# How much should my Desert Tortoise Weigh?



## JohnnyB65 (Sep 29, 2014)

I’ve been seeing a lot of news videos lately of really huge Tortoises being stolen. In the news report below, they say a 7 year old weighs 60 lbs. and this is not the only one I’ve seen. 
http://www.nbclosangeles.com/news/c...293581.html?_osource=outbrain_recirc=obinsite
http://www.nbclosangeles.com/news/c...293581.html?_osource=outbrain_recirc=obinsite

My tortoise is over 8 years old and probably only weighs 10 to 15 lbs. So am I feeding him enough or what’s the deal? I give him all he can eat with a variety of vegetables and grass trying to get him to grow. Someone told me they will only grow as big as their habitat and that’s why I’ve opened up the whole yard to him and built him a larger burrow.

I haven't weighed him yet, but I will today if he comes out later


----------



## TigsMom (Oct 1, 2014)

If you have a California or Arizona Desert Tortoise, then yours are a good weight. The majority of tortoises being stolen are Sulcatas who grow to 150 to 200 lbs.


----------



## JohnnyB65 (Oct 1, 2014)

Thanks, the more I thought about it after I posted this, I figured there must have been some sort of mistake.


----------



## Arnold_rules (Oct 3, 2014)

Yes, based on the picture accompaning the story, it is an african desert tortoise (sulcata).


----------



## JohnnyB65 (Oct 3, 2014)

Arnold_rules said:


> Yes, based on the picture accompaning the story, it is an african desert tortoise (sulcata).


Thanks, I'm not knowledgeable about species and I could only go by what they called it in the news story.


----------



## Arnold_rules (Oct 4, 2014)

JohnnyB65 said:


> Thanks, I'm not knowledgeable about species and I could only go by what they called it in the news story.


 I know, it is confusing when they call it a desert tortoise, which technically it is, but not what the US knows as a desert tortoise.


----------



## JohnnyB65 (Oct 4, 2014)

Arnold_rules said:


> I know, it is confusing when they call it a desert tortoise, which technically it is, but not what the US knows as a desert tortoise.

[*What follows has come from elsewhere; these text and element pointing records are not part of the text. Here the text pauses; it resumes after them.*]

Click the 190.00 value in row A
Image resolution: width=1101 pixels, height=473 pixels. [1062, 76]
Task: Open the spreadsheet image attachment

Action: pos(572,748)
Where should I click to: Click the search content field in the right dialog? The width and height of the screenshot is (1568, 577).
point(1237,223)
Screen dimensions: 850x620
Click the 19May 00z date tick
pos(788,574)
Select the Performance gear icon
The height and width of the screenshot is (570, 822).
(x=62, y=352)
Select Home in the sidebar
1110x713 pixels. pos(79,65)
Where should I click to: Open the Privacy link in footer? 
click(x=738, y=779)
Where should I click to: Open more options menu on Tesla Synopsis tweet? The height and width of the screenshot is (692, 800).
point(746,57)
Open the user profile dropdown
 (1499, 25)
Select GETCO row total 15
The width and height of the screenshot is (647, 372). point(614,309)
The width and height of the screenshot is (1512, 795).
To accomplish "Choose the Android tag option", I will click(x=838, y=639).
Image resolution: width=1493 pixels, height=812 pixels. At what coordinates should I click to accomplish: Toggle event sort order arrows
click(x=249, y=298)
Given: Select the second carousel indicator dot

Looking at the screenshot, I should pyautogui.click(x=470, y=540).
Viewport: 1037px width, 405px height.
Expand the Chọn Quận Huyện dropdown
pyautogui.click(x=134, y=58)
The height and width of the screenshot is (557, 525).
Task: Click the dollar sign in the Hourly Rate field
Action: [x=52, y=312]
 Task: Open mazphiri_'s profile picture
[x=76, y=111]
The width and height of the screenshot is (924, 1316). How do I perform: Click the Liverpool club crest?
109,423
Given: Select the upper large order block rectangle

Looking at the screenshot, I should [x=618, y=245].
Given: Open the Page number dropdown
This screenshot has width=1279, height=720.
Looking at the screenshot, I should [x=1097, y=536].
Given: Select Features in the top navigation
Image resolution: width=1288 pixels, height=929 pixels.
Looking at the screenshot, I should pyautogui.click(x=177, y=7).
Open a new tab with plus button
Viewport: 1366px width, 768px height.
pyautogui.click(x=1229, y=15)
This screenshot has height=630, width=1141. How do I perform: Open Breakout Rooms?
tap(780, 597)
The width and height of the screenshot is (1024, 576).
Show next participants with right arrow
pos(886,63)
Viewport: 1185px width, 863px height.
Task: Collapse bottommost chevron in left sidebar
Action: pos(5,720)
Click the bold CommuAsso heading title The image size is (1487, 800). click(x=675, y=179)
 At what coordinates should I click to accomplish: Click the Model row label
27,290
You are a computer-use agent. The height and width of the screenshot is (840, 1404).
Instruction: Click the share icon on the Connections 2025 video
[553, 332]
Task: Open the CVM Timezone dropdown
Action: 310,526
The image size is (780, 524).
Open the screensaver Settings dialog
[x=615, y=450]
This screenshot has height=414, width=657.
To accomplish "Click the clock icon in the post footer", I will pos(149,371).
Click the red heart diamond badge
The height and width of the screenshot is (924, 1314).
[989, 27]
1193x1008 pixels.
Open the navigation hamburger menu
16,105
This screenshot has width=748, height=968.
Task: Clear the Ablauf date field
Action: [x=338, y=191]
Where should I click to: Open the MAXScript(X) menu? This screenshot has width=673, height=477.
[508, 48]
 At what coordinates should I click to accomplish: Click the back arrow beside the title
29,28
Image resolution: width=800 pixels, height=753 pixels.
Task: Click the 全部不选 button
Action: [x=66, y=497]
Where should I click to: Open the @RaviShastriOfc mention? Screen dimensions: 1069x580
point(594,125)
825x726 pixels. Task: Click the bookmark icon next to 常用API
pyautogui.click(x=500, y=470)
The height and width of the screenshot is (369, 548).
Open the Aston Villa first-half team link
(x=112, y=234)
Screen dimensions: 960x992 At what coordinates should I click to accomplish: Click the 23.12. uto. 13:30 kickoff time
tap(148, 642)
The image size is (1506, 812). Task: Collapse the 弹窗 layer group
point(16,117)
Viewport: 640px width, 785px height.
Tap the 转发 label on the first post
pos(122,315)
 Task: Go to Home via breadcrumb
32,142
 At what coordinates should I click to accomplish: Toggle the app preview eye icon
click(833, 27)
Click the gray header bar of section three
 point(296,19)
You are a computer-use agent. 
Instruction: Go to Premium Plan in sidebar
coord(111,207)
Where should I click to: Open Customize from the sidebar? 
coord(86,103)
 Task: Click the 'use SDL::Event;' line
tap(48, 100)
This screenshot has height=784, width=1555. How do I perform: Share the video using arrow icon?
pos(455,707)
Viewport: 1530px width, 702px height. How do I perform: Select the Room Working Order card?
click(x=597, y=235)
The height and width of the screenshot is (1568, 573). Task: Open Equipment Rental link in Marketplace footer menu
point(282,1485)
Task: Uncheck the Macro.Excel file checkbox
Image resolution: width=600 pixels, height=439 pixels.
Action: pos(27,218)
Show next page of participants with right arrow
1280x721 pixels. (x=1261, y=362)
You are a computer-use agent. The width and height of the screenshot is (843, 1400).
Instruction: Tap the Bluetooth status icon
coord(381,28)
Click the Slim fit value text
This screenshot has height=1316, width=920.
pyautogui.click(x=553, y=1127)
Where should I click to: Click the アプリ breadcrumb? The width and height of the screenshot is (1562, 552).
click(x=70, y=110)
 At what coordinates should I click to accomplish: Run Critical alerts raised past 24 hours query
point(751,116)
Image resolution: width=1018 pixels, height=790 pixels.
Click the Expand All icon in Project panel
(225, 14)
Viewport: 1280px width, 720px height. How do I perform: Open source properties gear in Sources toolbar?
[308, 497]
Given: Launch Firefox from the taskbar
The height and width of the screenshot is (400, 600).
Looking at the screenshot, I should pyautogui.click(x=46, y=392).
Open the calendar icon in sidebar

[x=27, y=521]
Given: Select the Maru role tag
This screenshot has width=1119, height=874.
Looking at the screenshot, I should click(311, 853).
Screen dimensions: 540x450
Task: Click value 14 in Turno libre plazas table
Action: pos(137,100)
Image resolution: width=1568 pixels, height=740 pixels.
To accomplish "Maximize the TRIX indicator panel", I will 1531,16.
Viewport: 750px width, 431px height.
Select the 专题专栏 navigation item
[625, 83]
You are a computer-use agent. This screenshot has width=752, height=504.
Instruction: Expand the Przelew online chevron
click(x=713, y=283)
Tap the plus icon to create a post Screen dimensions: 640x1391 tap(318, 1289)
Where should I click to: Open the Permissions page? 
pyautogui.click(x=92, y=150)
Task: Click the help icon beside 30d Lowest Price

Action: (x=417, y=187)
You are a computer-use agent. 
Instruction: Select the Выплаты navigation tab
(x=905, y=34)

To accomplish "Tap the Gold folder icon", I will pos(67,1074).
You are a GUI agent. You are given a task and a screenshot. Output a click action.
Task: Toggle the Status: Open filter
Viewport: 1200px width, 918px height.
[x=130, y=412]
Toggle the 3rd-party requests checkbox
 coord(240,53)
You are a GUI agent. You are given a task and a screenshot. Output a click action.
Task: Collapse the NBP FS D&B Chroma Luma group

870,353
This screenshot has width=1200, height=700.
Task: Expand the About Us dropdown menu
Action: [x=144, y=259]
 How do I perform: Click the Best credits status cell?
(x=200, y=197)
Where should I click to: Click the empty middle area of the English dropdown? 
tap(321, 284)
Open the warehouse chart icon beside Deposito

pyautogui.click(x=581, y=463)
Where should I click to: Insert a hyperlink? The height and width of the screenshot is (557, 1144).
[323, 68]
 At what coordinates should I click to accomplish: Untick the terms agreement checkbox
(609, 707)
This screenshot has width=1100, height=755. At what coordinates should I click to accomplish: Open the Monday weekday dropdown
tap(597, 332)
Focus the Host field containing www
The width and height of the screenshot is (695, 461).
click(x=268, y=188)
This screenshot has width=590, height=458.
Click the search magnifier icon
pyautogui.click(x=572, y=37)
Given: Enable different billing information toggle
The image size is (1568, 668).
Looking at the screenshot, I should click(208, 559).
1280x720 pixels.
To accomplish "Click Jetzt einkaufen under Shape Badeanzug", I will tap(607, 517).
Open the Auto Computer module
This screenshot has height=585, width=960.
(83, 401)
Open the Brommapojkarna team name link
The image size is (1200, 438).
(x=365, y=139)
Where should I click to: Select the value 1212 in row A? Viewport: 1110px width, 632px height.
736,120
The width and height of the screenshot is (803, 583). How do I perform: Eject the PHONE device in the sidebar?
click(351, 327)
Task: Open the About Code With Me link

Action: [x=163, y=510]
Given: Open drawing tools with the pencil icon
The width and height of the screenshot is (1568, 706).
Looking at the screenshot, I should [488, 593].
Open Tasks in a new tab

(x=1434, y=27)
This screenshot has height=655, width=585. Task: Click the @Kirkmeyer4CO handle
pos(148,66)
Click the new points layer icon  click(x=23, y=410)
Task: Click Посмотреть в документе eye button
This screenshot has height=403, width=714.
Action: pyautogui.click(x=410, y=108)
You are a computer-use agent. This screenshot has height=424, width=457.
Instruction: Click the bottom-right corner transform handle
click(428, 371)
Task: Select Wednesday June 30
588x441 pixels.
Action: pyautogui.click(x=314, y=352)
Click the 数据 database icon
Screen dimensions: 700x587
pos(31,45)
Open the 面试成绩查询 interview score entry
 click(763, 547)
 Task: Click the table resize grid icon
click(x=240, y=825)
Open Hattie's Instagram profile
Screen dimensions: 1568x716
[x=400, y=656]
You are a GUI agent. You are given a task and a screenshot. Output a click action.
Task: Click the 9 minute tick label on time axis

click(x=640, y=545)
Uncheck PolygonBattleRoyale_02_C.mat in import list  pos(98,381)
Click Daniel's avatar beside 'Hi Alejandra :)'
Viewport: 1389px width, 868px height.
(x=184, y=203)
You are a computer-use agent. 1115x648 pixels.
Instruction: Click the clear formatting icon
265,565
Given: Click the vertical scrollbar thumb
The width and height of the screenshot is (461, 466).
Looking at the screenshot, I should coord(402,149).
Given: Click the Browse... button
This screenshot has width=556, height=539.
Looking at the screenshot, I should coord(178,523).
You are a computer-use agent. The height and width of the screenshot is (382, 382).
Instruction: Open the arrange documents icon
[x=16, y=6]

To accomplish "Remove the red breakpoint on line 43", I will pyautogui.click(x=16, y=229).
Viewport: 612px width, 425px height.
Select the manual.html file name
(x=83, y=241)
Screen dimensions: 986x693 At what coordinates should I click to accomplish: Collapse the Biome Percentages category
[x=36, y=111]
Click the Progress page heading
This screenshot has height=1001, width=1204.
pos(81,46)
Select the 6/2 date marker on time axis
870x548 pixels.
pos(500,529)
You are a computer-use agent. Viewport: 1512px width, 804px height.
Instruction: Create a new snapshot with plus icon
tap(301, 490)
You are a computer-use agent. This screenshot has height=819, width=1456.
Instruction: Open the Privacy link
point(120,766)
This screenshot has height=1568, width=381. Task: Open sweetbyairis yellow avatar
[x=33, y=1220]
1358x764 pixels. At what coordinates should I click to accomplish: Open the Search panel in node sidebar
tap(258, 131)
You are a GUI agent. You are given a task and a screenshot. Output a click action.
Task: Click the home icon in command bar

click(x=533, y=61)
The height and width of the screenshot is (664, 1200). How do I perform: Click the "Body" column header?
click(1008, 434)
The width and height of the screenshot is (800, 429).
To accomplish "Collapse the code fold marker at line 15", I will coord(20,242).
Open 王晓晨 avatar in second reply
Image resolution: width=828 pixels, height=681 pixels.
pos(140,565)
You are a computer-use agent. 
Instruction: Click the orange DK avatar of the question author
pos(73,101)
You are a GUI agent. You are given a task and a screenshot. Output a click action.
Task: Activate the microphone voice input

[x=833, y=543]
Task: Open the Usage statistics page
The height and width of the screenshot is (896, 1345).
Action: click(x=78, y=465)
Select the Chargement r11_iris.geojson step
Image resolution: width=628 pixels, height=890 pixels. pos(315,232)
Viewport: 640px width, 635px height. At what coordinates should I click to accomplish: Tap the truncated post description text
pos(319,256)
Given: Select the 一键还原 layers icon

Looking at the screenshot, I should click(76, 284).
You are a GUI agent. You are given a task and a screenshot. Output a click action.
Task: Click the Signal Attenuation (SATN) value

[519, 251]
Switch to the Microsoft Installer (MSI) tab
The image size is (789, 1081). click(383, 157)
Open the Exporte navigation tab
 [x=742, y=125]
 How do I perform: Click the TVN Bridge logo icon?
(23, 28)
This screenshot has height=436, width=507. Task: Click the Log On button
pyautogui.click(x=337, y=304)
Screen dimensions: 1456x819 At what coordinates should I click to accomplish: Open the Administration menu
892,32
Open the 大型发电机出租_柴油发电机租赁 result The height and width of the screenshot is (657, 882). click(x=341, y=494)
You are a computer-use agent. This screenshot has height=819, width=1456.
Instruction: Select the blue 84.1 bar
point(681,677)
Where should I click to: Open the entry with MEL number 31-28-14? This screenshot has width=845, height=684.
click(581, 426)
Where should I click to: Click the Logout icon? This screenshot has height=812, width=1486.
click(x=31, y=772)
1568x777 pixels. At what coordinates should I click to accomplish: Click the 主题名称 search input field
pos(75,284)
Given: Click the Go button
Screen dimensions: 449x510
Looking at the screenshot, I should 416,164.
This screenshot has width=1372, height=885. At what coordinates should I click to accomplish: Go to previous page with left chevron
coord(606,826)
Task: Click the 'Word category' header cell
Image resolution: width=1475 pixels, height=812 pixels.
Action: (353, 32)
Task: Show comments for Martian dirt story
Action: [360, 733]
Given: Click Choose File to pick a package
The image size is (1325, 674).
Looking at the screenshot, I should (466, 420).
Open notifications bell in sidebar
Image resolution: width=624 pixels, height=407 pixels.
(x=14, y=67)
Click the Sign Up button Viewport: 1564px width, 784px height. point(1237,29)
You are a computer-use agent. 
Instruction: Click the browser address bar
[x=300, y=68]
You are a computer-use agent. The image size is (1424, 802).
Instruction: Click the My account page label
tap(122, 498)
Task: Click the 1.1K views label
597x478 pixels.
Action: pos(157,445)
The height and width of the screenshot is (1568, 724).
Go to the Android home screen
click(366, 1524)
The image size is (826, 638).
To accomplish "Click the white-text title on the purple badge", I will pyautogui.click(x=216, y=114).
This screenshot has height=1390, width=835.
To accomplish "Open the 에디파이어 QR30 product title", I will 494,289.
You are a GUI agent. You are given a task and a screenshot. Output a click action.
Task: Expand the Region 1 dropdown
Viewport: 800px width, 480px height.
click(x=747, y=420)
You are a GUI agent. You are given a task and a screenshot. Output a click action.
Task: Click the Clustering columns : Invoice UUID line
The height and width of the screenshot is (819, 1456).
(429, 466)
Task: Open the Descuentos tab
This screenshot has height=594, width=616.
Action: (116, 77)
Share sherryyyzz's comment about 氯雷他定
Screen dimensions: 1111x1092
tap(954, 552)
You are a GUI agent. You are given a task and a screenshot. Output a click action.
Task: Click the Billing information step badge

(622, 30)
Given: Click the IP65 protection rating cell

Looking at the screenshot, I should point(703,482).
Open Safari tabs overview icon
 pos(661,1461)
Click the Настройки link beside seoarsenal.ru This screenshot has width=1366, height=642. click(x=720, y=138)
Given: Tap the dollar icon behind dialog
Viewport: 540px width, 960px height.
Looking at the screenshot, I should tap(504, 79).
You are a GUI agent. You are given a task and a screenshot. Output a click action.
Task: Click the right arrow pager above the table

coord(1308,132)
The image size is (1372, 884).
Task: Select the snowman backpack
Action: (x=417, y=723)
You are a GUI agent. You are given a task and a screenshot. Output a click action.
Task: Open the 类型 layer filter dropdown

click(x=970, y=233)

Thanks you for clearing that up, I've seen a number of news reports all calling them a desert tortoise and all were very large. I've seen desert tortoises in the wild around the Mohave Desert for 20 years and I've never seen one that large, but I'm not an expert.
I did see a pretty good size one once many years ago dead at a school bus stop in the desert that I believe was killed by kids because there were rocks and sticks in it. It wasn't anywhere near the size of the monsters in the news, but the largest I've ever seen. There was a water hydrant for people to get water and the tortoise may have been there for the leaking water. It was pretty sad to say the least.


----------



## ascott (Oct 4, 2014)

http://blogs.sandiegozoo.org/2011/06/28/monster-desert-tortoise/

Here is a biggie....not usual but fun just the same....


----------



## JohnnyB65 (Oct 5, 2014)

ascott said:


> http://blogs.sandiegozoo.org/2011/06/28/monster-desert-tortoise/
> 
> Here is a biggie....not usual but fun just the same....


The sad part of that story was the fact that tortoises being left behind in abandoned and foreclosed homes. I think about that all the time with my own tortoise and wonder what would happen if my wife and I were killed in an auto accident or something. If it were to happen while the tort was in hibernation, the house could go up for sale without anybody knowing. I don’t think my kids would even think about it immediately afterward, but I hope so.


----------